- What the task requires:
Return every line below exactly, leaving nothing out.

BEGIN Available data

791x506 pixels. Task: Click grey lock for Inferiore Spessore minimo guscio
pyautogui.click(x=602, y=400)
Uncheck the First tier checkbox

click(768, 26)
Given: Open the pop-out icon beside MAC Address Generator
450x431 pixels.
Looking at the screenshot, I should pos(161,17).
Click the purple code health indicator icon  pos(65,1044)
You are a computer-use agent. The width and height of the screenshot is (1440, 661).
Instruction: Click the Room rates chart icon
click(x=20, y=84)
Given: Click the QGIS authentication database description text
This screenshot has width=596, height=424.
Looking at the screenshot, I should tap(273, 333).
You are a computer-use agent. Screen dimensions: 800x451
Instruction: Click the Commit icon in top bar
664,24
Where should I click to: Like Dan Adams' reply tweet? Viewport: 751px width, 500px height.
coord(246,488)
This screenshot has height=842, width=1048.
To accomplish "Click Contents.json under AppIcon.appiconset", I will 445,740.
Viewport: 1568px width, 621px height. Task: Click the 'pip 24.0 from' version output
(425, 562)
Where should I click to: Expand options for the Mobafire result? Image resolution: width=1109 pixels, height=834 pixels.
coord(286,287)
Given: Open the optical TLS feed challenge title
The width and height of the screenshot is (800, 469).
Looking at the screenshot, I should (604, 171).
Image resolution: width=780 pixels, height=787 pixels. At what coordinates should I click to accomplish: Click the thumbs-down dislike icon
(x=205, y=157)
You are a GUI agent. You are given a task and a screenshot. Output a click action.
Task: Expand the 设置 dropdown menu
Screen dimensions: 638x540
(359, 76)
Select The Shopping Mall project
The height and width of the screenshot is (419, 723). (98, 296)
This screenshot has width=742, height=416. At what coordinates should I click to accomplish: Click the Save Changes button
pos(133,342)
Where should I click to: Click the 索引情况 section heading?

END Available data

- Answer to this problem:
791x506 pixels. Task: Click grey lock for Inferiore Spessore minimo guscio
pyautogui.click(x=602, y=400)
Uncheck the First tier checkbox

click(768, 26)
Given: Open the pop-out icon beside MAC Address Generator
450x431 pixels.
Looking at the screenshot, I should pos(161,17).
Click the purple code health indicator icon  pos(65,1044)
You are a computer-use agent. The width and height of the screenshot is (1440, 661).
Instruction: Click the Room rates chart icon
click(x=20, y=84)
Given: Click the QGIS authentication database description text
This screenshot has width=596, height=424.
Looking at the screenshot, I should tap(273, 333).
You are a computer-use agent. Screen dimensions: 800x451
Instruction: Click the Commit icon in top bar
664,24
Where should I click to: Like Dan Adams' reply tweet? Viewport: 751px width, 500px height.
coord(246,488)
This screenshot has height=842, width=1048.
To accomplish "Click Contents.json under AppIcon.appiconset", I will 445,740.
Viewport: 1568px width, 621px height. Task: Click the 'pip 24.0 from' version output
(425, 562)
Where should I click to: Expand options for the Mobafire result? Image resolution: width=1109 pixels, height=834 pixels.
coord(286,287)
Given: Open the optical TLS feed challenge title
The width and height of the screenshot is (800, 469).
Looking at the screenshot, I should (604, 171).
Image resolution: width=780 pixels, height=787 pixels. At what coordinates should I click to accomplish: Click the thumbs-down dislike icon
(x=205, y=157)
You are a GUI agent. You are given a task and a screenshot. Output a click action.
Task: Expand the 设置 dropdown menu
Screen dimensions: 638x540
(359, 76)
Select The Shopping Mall project
The height and width of the screenshot is (419, 723). (98, 296)
This screenshot has width=742, height=416. At what coordinates should I click to accomplish: Click the Save Changes button
pos(133,342)
Where should I click to: Click the 索引情况 section heading?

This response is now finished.